Em anotação ao citado artigo 364.º, António Santos Abrantes Geraldes / Paulo Pimenta / Luís Filipe Pires de Sousa (Código de Processo Civil Anotado, vol. I, Coimbra, Almedina, 2018, págs. 422-423) afirmam: “Sem embargo das especificidades resultantes dos casos em que seja decretada a inversão do contencioso (artigo 369.º), é matricial ao procedimento cautelar a relação de dependência e de instrumentalidade relativamente a alguma ação ou execução que vise o reconhecimento ou a satisfação do direito em causa. Não bastará que o procedimento e a ação se baseiem no mesmo direito substantivo abstratamente considerado; a relação de instrumentalidade impõe que o procedimento vise a tutela antecipada ou a conservação do concreto direito cuja efetividade se pretende por via da ação principal. Por isso, o objeto da providência há de ponderar não apenas o direito em causa, mas especialmente a pretensão envolvida na causa principal. Embora não se exija uma perfeita identidade, a providência deve apresentar-se com uma função instrumental relativamente à medida definitiva.” Esclarecem os autores (loc. cit.) que a “falta de um adequado nexo de instrumentalidade levará à improcedência da pretensão cautelar”, acrescentando que se “a ação que for instaurada depois de decretada a providência não respeitar a mesma instrumentalidade, tal poderá determinar a caducidade daquela, atento o disposto no artigo 373.º, n.º 1, alínea a)”.

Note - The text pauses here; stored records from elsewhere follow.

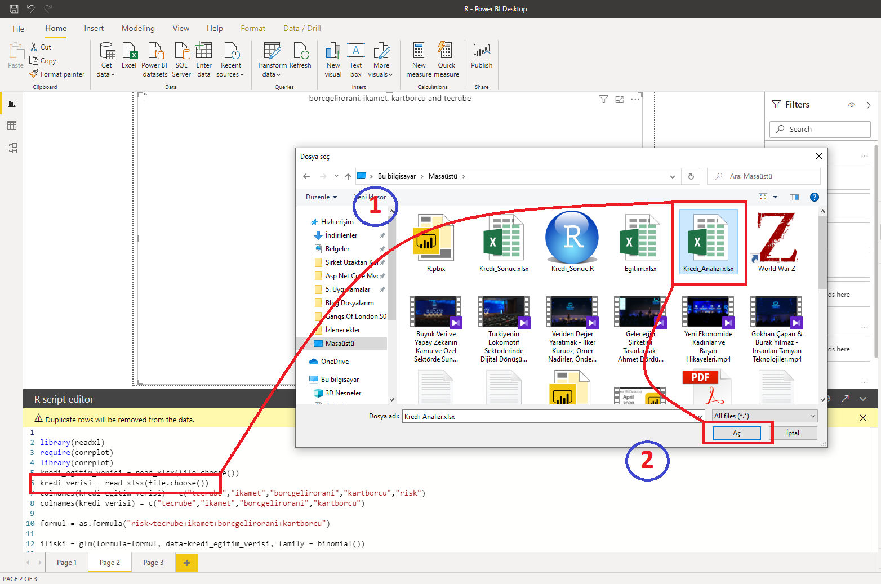Show or hide the Filters pane eye icon
The height and width of the screenshot is (584, 881).
[852, 105]
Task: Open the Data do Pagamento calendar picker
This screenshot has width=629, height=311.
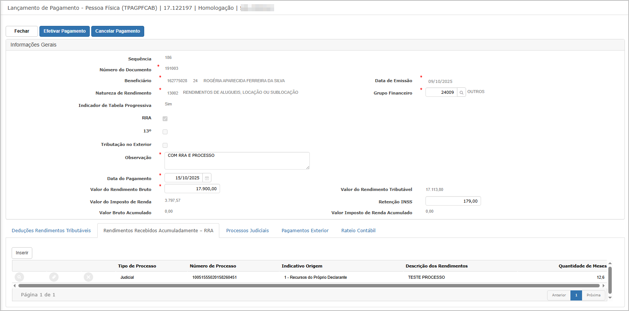Action: 207,178
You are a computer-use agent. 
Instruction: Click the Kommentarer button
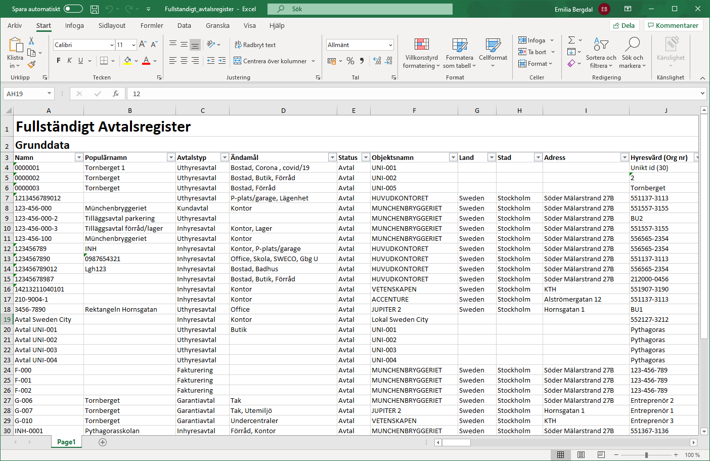(673, 26)
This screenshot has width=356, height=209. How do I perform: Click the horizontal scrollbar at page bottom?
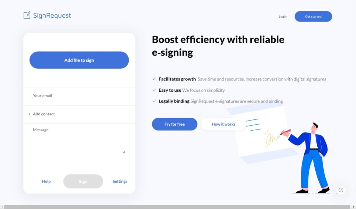pyautogui.click(x=174, y=207)
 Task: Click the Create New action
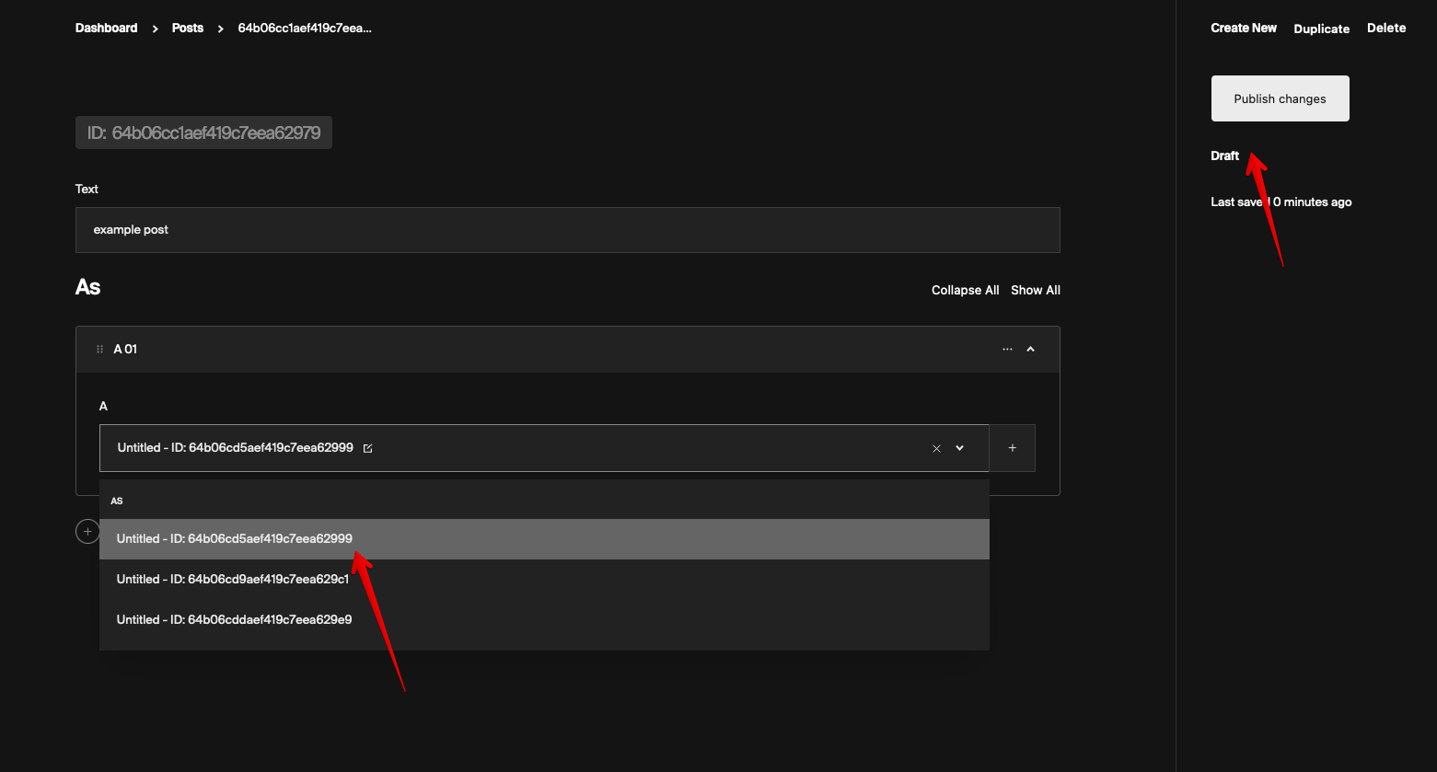coord(1244,28)
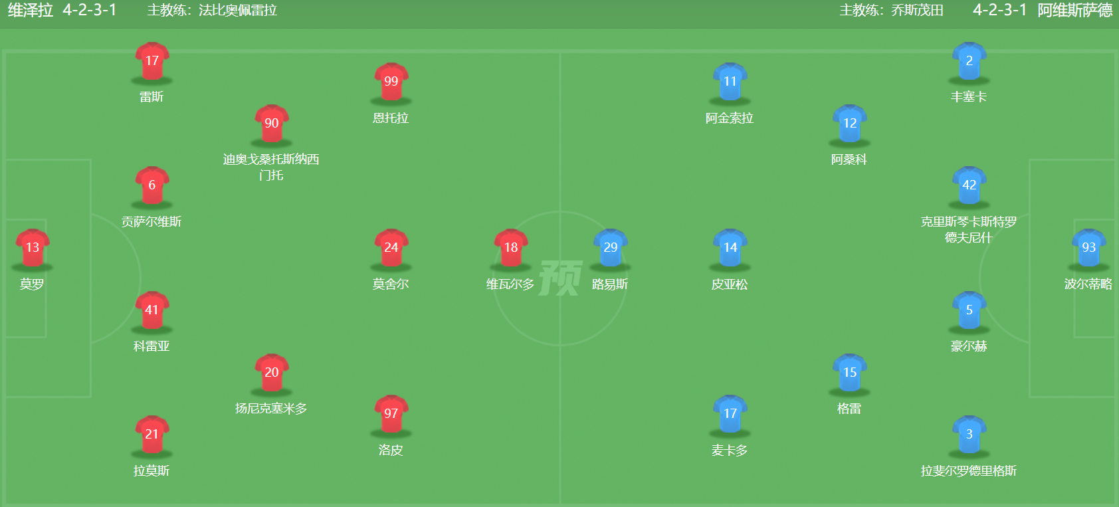Click the 维泽拉 team name

(x=31, y=11)
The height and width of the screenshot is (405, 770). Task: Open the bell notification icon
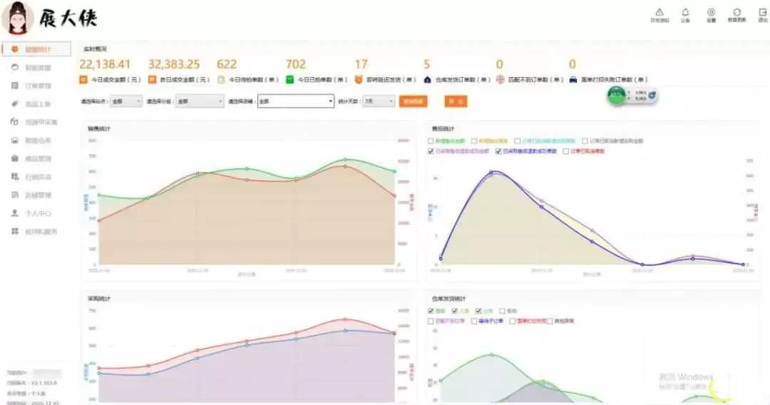[x=685, y=12]
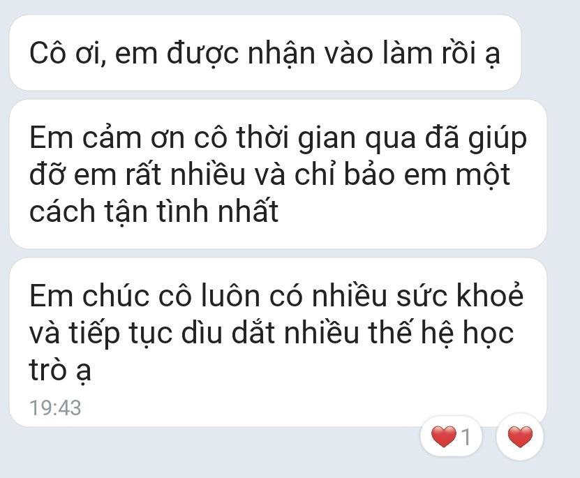Select the message starting 'Em chúc cô luôn'
Screen dimensions: 580x478
click(x=278, y=343)
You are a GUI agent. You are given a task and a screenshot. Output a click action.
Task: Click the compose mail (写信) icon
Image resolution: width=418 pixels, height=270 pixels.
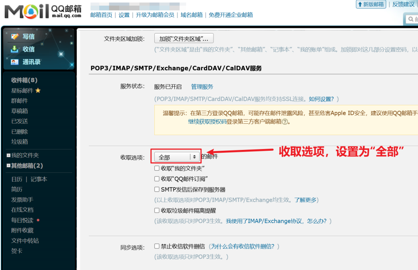point(15,36)
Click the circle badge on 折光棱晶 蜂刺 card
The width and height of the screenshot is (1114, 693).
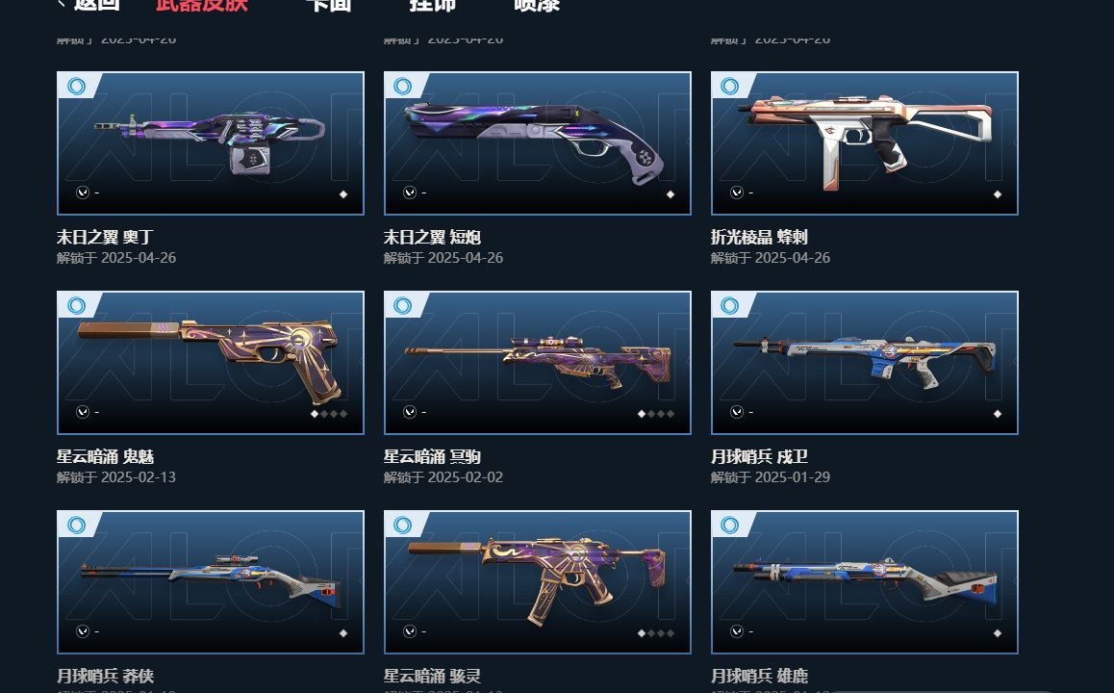click(729, 87)
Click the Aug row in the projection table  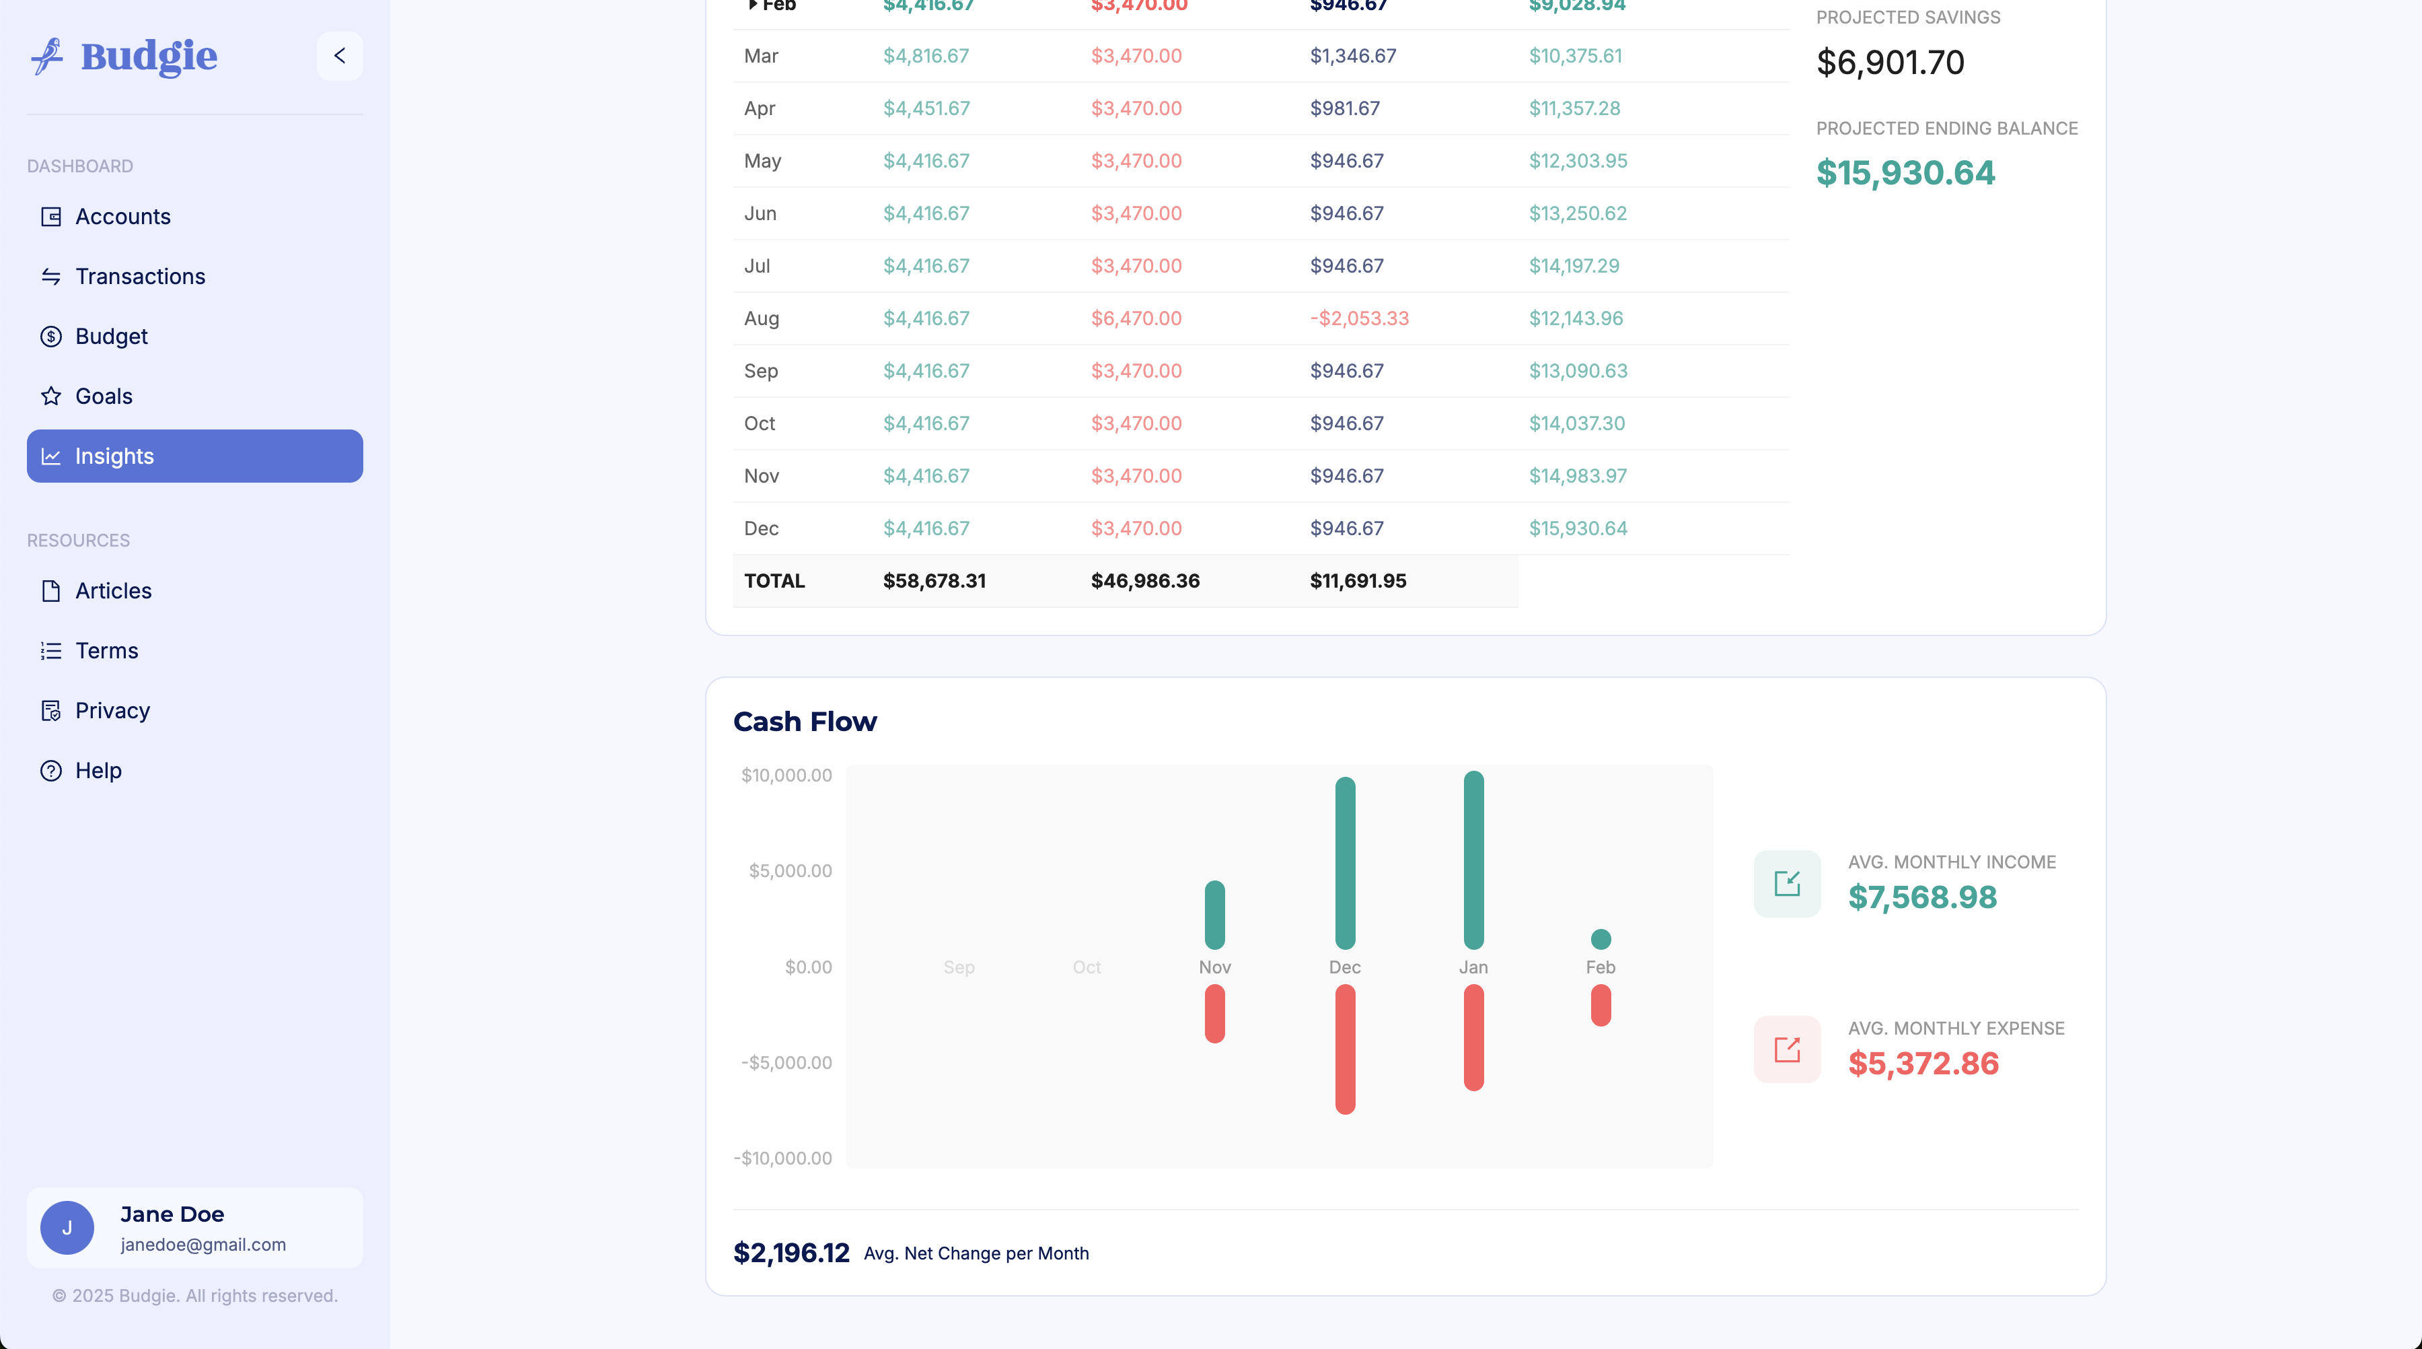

Assente que o presente procedimento cautelar não é instrumental relativamente à ação declarativa, a falta deste vínculo conduz, pelos motivos expostos, à improcedência da providência.

A decisão recorrida configura despacho proferido ao abrigo do disposto no artigo 590.º, n.º 1, do CPC, preceito do qual decorre, além do mais, que, nos casos em que, por determinação legal ou do juiz, seja apresentada a despacho liminar, a petição é indeferida quando o pedido seja manifestamente improcedente, sendo certo que, estando em causa um procedimento cautelar, impõe o artigo 226.º, n.º 4, alínea b), a respetiva apresentação a despacho liminar.

Mostrando-se o pedido manifestamente improcedente e determinando o artigo 590.º, n.º 1, do Código de Processo Civil, que tal vício conduz ao indeferimento liminar do requerimento inicial, mostra-se acertada a decisão recorrida."